With the aid of this new equipment, it is intended to define and characterize the rheology of the different typologies of motion of hyperconcentrated currents and of debris flows, and to identify the global relations that exist between geometric quantities and mean physical quantities.

The second installation, conceived for the study of hyperconcentrated suspensions, permits both the reproduction of uniform motion conditions on a mobile bed and the measure of the velocity profile. The precise identification of the behaviour of mudflows is investigated by means of this installation. Moreover, knowledge of the rheological relationships will allow for the fine adjustment of mathematical models integrated along the depth of the flows, which are more realistic than current models (Takahshi, 1980; Julien e O‘Brian, 1988; Armanini, 1999; Fraccarollo e Armanini, 1999), and which are capable of simulating the phase separation problem in a more correct manner.
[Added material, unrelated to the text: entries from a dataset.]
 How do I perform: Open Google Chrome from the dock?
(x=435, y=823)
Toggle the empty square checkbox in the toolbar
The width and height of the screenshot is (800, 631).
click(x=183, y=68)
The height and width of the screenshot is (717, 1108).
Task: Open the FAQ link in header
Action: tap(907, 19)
Even in this aspect, there is the intention to invest in the new Centre, especially in that which pertains to two phase modelling, but also in the development of some physical simulations in the laboratory which will serve as a test for the mathematical models.
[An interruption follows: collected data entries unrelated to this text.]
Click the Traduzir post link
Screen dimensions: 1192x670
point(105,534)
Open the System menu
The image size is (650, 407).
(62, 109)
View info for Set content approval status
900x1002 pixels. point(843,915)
CUDAM uses the new Hydraulics and Soil Protection Laboratory as its logistic structure, currently under construction at the Faculty of Engineering, as well as a series of equipped experimental basins in the Province of Trento. The new Laboratory covers an area of about 1000 square metres and, seeing its vocation, it could be dedicated almost exclusively to topics of interest to CUDAM, so as to become even formally a facility.

The project, though intent on the scientific problems of the various topics mentioned, also has applicative repercussions, especially in support of the monitoring, forecasting, and planning activities of those public bodies in charge of territorial management and safeguarding.